Ayer, al coger el metro
y entrar en el vagón, me encontré de bruces con una guitarra que acompañada por
un estridente altavoz intentaba interpretar unos acordes que las manos que la
tocaban no eran capaces de compaginar con la música.
Mire a la cara a la que
conducían aquellas manos y me di cuenta que aquella persona debía tener la
misma edad que yo y estaba allí porque no podía hacer otra cosa. Y sentí pena,
pero no una pena de compasión, no, una pena profunda por una sociedad que
navega cada vez mas y mas dispersa y con modos egoístas.
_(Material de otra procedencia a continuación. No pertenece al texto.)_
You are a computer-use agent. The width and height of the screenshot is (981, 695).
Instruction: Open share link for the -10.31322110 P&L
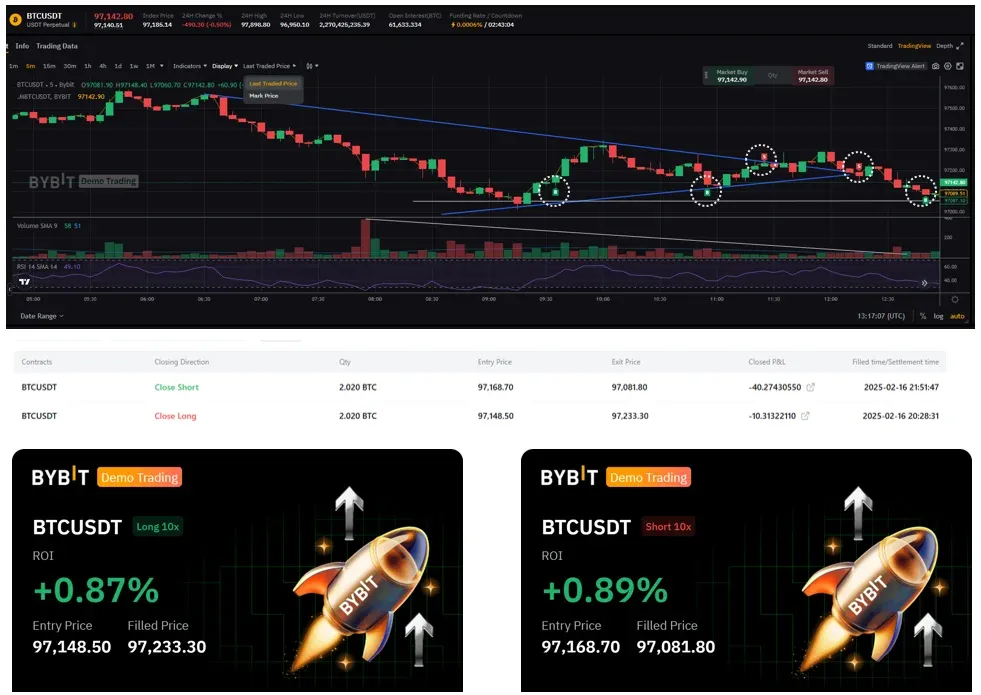click(x=805, y=416)
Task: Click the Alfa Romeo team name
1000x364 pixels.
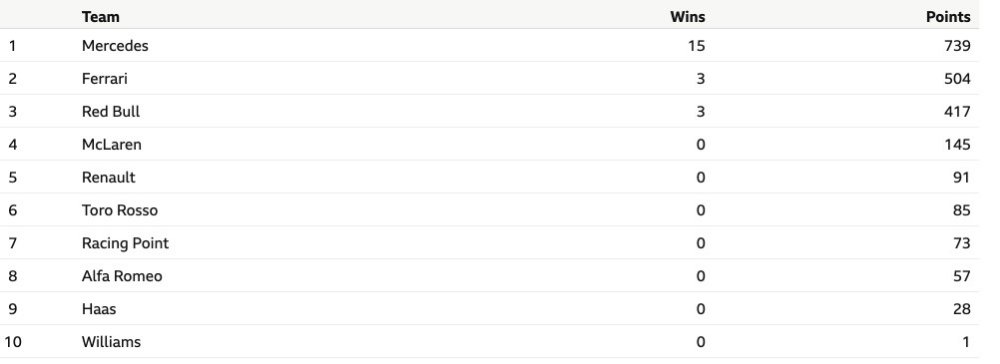Action: (x=122, y=276)
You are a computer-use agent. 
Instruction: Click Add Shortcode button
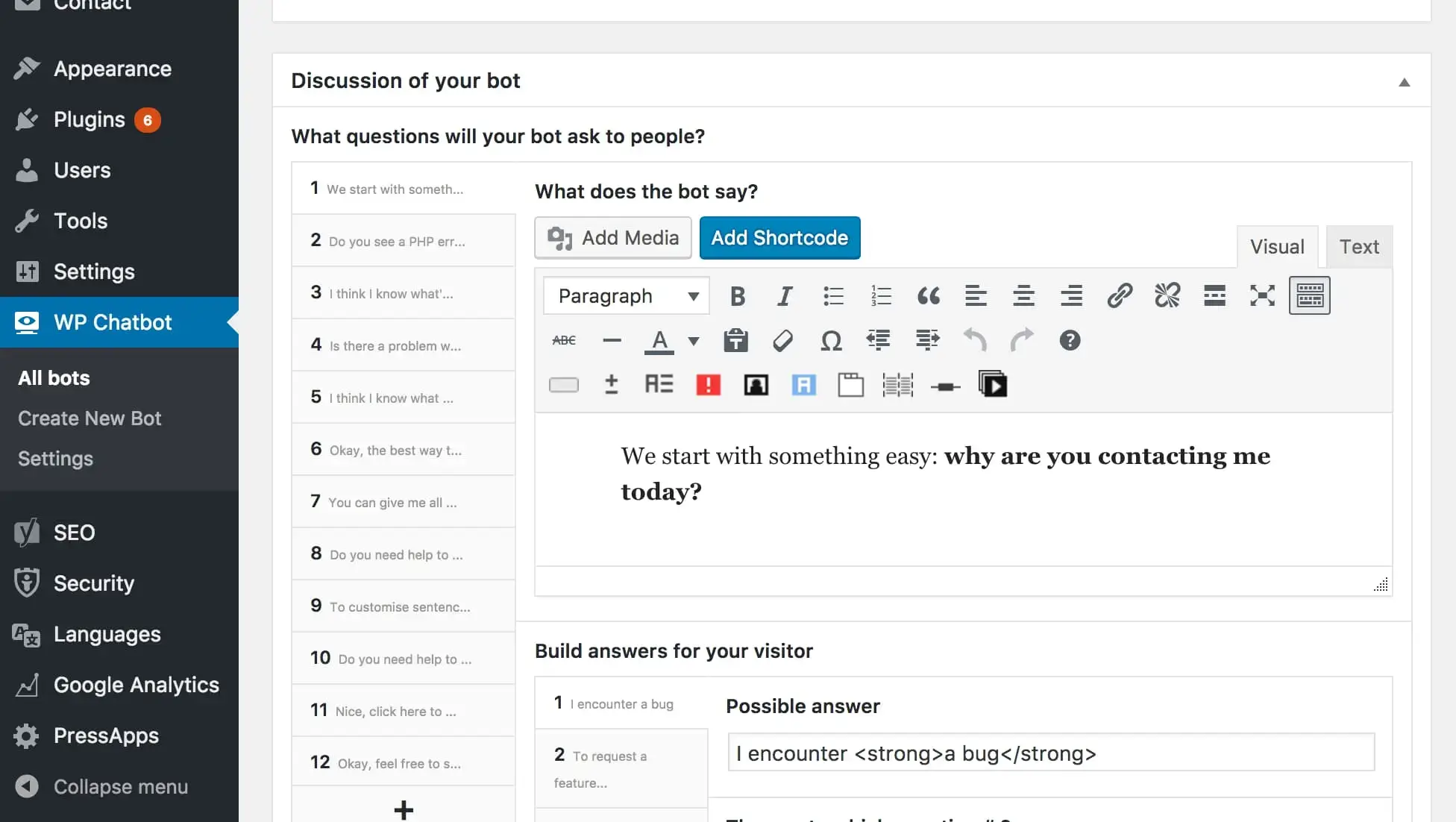pos(779,237)
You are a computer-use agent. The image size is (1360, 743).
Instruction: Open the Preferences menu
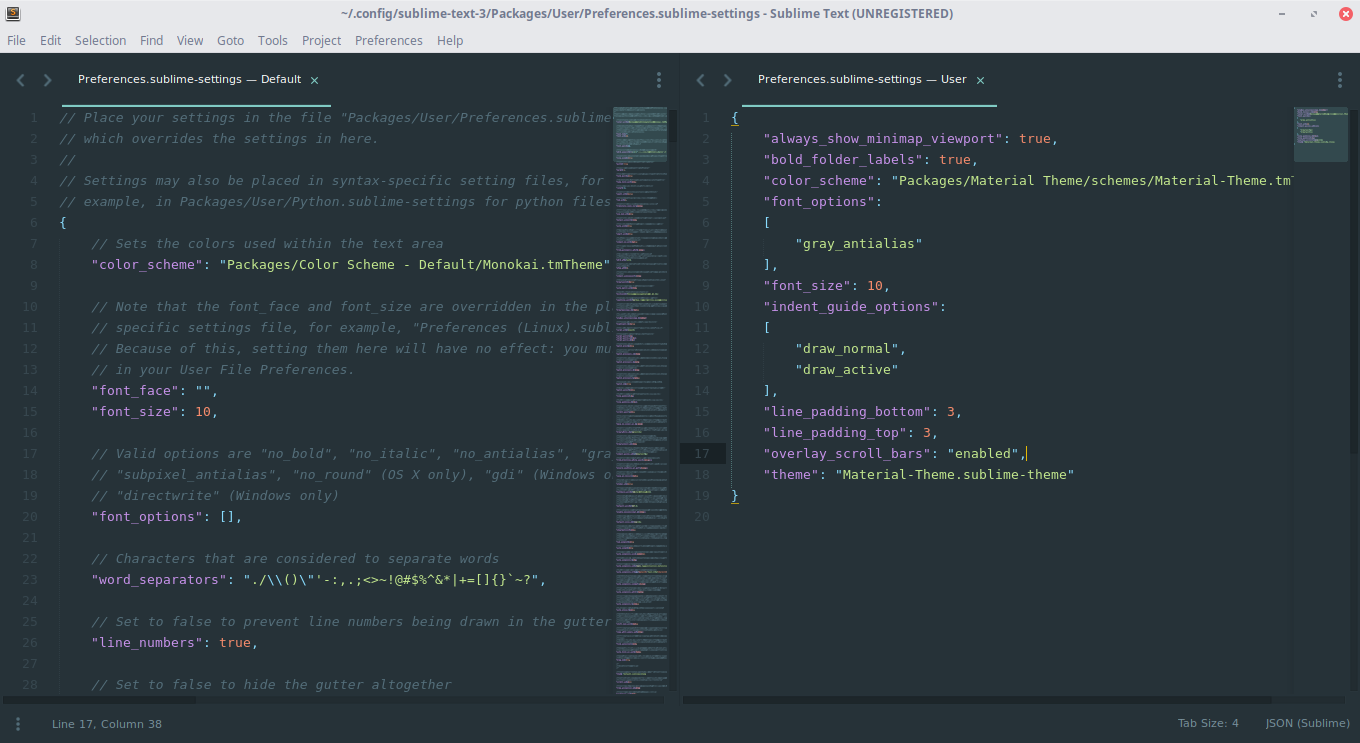(x=389, y=40)
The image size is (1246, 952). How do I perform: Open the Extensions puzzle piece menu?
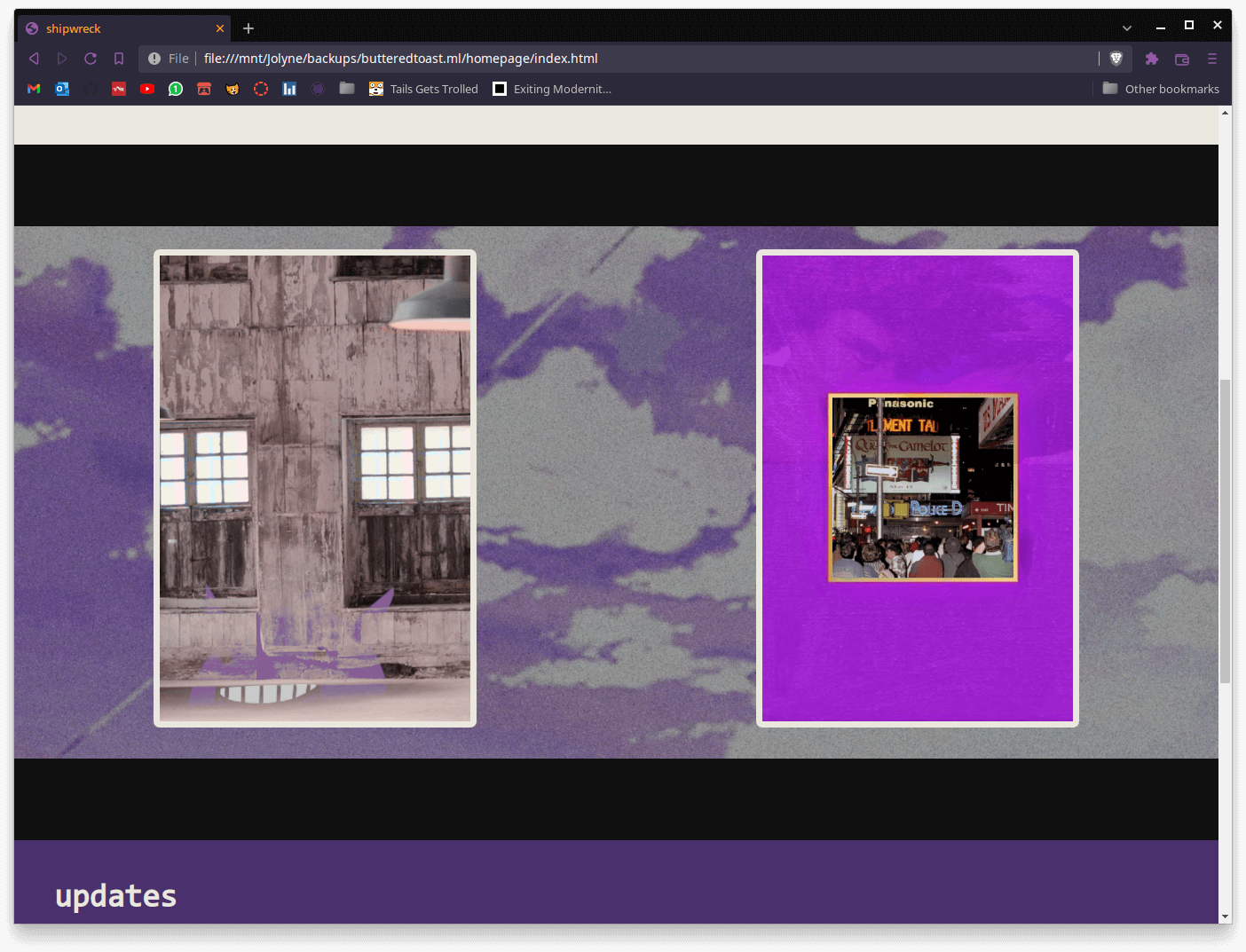click(1151, 59)
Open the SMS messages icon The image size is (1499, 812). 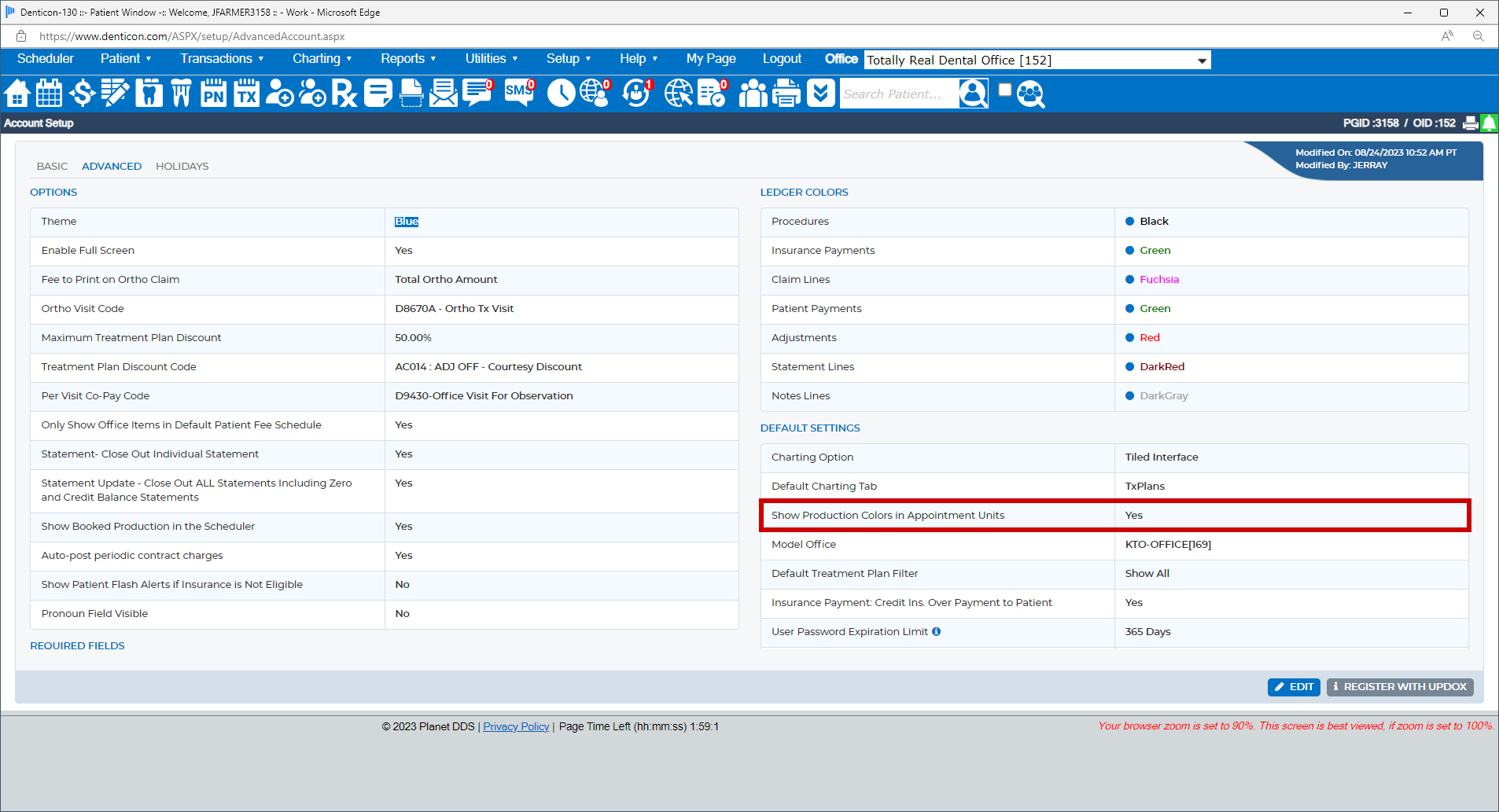coord(519,94)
Me dejó marcado. Tuve la sensación que un cardo rasgaba mi interior y me clavaba sus pinchos.
Y a la vuelta una flauta
intentaba interpretar fragmentos de las Cuatro estaciones de Vivaldi
transformándolas en todo, menos en lo que realmente eran, acompañadas por una
especie rara de aparato que producía una música algo metálica. Y mire también a los ojos de aquel hombre, también
mayor, y pude comprobar la angustia. Y volví a sentir pena, pero no por el
hombre que ya la lleva consigo permanentemente, si no por la indiferencia que
había en el vagón. Solo una señora seguía con atención la pobre música que
salía de aquellos labios a través de la flauta.
Y lo que me termino
hundir moralmente fue que el único euro que llevaba en el bolsillo, me lo había
gastado en un mísero bocadillo de tortilla, que ya había empezado, y que
envolví de nuevo en el celofán y lo guarde en el bolsillo, para que el delgado
flautista no me viera comérmelo.
A mí no me hacía falta
haberme comprado aquel bocadillo y a aquel flautista le hacía falta no solo el
bocadillo, sino también el euro.
Si, ya se que cada uno
de nosotros no podemos ser el estado o una sociedad benéfica, pero deberíamos
pensar mas y no escurrir el bulto, hacia dónde camina una sociedad cada vez más
injusta con los que no han tenido suerte, con los que les falta lo esencial. Y
no queremos mirar porque en el fondo tenemos pánico que nos pase lo mismo que
al guitarrista o al flautista; tenemos miedo, creo que esa es la razón
fundamental. Por lo menos a mí, y no me asusta decirlo, me da pánico tener que
coger un instrumento o un cartel y ponerme a pedir por la calle.
Y aunque se sabe que
entre todos ellos hay mucha mafia y mucho pedigüeño ficticio que se aprovecha
de la miseria de los demás, lo cierto es que en muchos ojos se ve el
sufrimiento y la miseria.
Y pienso, que de aquí
en adelante, cuando pase por el puesto de bocadillos a un euro de la estación
del metro, me vendrá siempre a la memoria el flautista y el bocadillo guardado
en el bolsillo.
Sed felices.
Antonio
En ocasiones me he preguntado cómo serían las fotos que Antonio Banús haría a la gente, a las personas. Sus paisajes, sus flores, sus insectos, sus castillos e iglesias, sus cielos brillantes o nublados desvelan cómo es capaz de mirar la mirada humana, con la delicadeza de quien no trata de importunar a la vida en su discurrir. Sería la misma mirada con que miraría a la mujer, al hombre a quien mirara a través del objetivo de su cámara. Una mirada que delataría al otro que nos ve.